In accounting for historical changes, David Lempert's work in the early 1980s introduced a time dimension and a political dimension to the curve, showing how population and politics interact with economic inequality over time, leading either to long-term stability or to collapse. This neo-Malthusian model incorporating Kuznets' work, yields a helix model of the relationships over time rather than just a curve.

The East Asian Miracle has been used to criticize the validity of the Kuznets curve theory. The rapid economic growth of eight East Asian countries – Japan, South Korea, Hong Kong, Taiwan, Singapore (Four Asian Tigers), Indonesia, Thailand, and Malaysia – between 1965 and 1990, was called the East Asian Miracle (EAM). State-led manufacturing and export grew quickly and powerfully. Yet simultaneously, life expectancy was found to increase and population levels living in absolute poverty decreased. This development process was contrary to the Kuznets curve theory. Many studies have been done to identify how the EAM was able to ensure that the benefits of rapid economic growth were distributed broadly among the population, because Kuznets’ theory stated that rapid capital accumulation would lead to an initial increase in inequality. Joseph Stiglitz argues the East Asian experience of an intensive and successful economic development process along with an immediate decrease in population inequality can be explained by the immediate re-investment of initial benefits into land reform (increasing rural productivity, income, and savings), universal education (providing greater equality and what Stiglitz calls an “intellectual infrastructure” for productivity ), and industrial policies that distributed income more equally through high and increasing wages and limited the price increases of commodities. These factors increased the average citizen’s ability to consume and invest within the economy, further contributing to economic growth. Stiglitz highlights that the high rates of growth provided the resources to promote equality, which acted as a positive-feedback loop to support the high rates of growth. The EAM defies the Kuznets curve, which insists growth produces inequality, and that inequality is a necessity for overall growth.

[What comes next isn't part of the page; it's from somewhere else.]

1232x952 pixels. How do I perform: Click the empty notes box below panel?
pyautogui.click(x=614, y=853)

Furthermore, Cambridge University Lecturer Gabriel Palma recently found that there is no evidence at all for a ‘Kuznets curve’ in inequality. He notes in his paper Homogeneous middles vs. heterogeneous tails, and the end of the ‘Inverted-U’: the share of the rich is what it's all about :

"he statistical evidence for the ‘upwards’ side of the “Inverted-U” between inequality and income per capita seems to have vanished, as many low and low-middle income countries now have a distribution of income similar to that of most middle-income countries (other than those of Latin America and Southern Africa) That is, half of Sub-Saharan Africa and many countries in Asian, including India, China and Vietnam, now have an income distribution similar to that found in North Africa, the Caribbean and the second-tier NICs. And this level is also similar to that of half of the first-tier NICs, the Mediterranean EU and the Anglophone OECD (excluding the US). As a result, about 80% of the world population now live in countries with a Gini around 40."

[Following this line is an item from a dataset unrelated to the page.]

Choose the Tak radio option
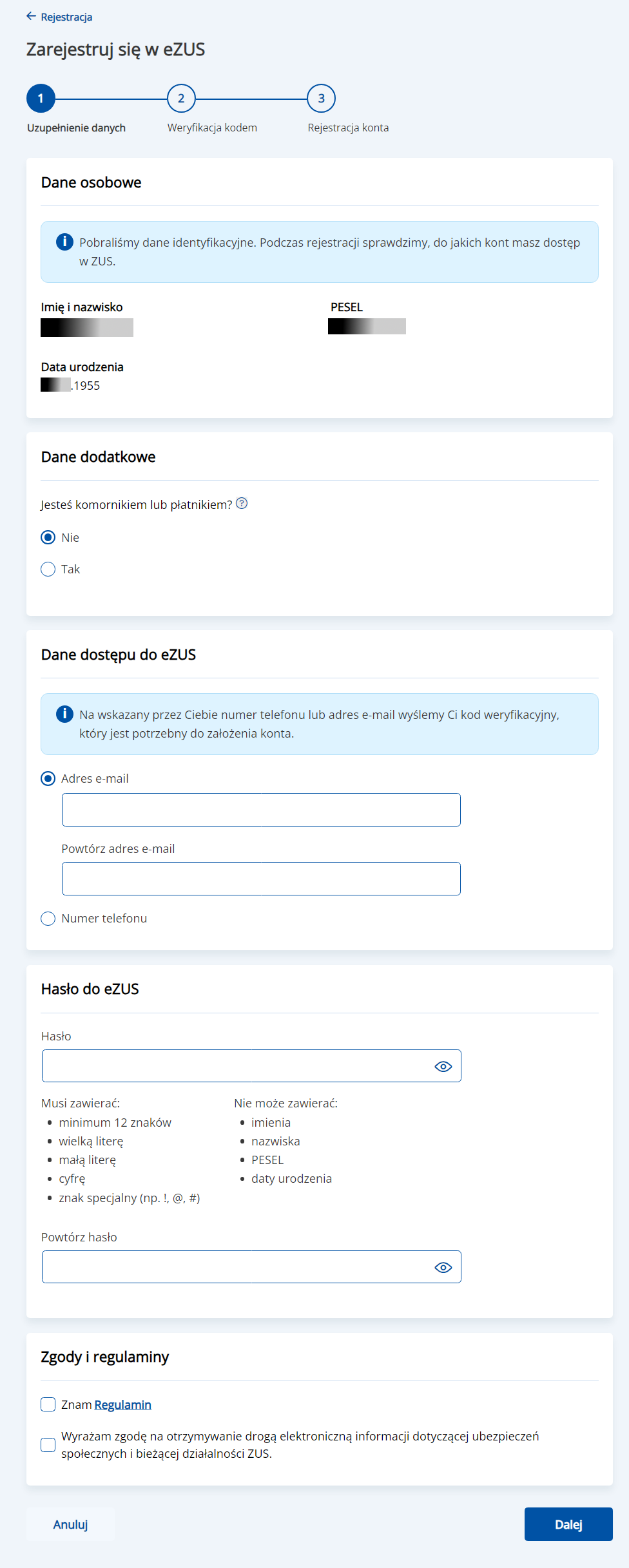The width and height of the screenshot is (629, 1568). 48,569
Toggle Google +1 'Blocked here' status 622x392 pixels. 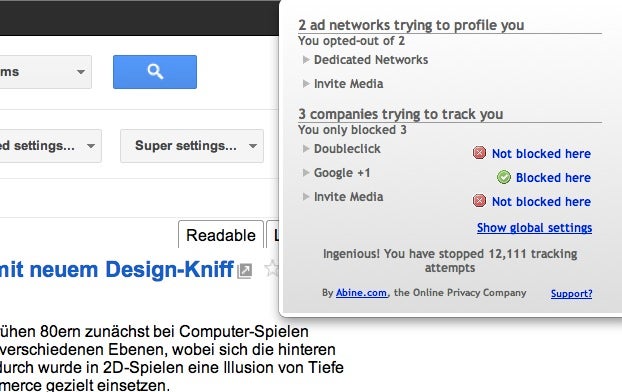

Palma goes on further to note that among middle-income countries only those in Latin America and Southern Africa live in an inequality league of their own. Instead of a Kuznet curve, he breaks income inequality in to deciles which contain 10% of the population relating to income inequality. Palma then shows that there are two distributional trends taking place in inequality within a country. Palma notes: "One is ‘centrifugal’, and takes place at the two tails of the distribution—leading to an increased diversity across country in the shares appropriated by the top 10 percent and bottom forty percent. The other is ‘centripetal’, and takes place in the middle—leading to a remarkable uniformity across countries in the share of income going to the half of the population located between deciles 5 to 9."

Therefore, it is the share of the richest 10% of the population that affects the share of the poorest 40% of the population with the middle to upper-middle staying the same across all countries.